◆ WHAT THE TASK REQUIRES ◆
Please output the data exactly, minus pictures.

◆ RECORD EXTRACTS ◆
★ ★ ★ ★
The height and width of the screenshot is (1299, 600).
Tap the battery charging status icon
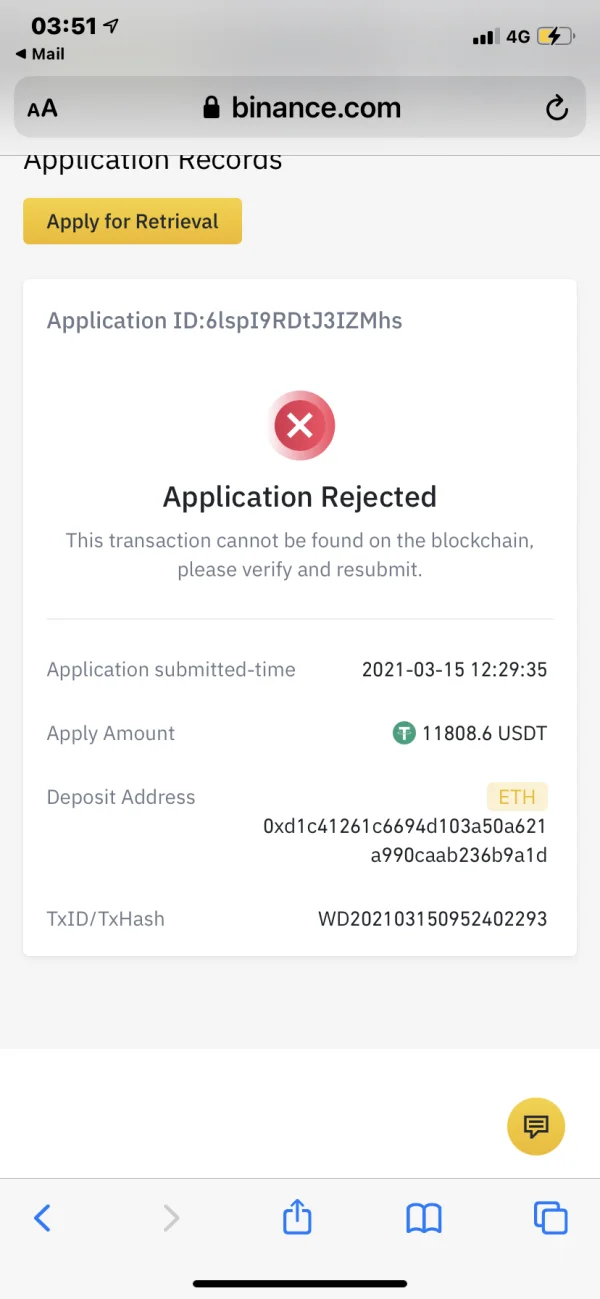pyautogui.click(x=555, y=37)
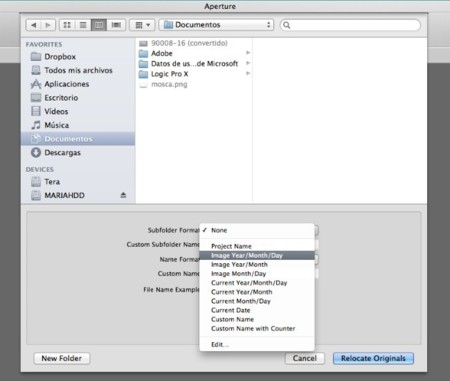Viewport: 450px width, 381px height.
Task: Go back with the left arrow button
Action: click(34, 25)
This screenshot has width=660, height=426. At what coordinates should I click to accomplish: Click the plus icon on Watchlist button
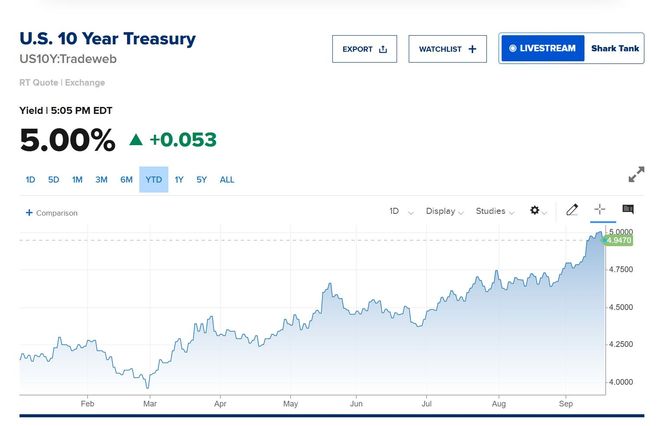coord(472,49)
★ ★ ★ ★
◆ TASK RESULT ◆
The height and width of the screenshot is (1299, 600).
Tap the battery charging status icon
pyautogui.click(x=555, y=37)
Viewport: 450px width, 381px height.
Task: Go back with the left arrow button
Action: click(34, 25)
This screenshot has width=660, height=426. At what coordinates should I click to accomplish: Click the plus icon on Watchlist button
coord(472,49)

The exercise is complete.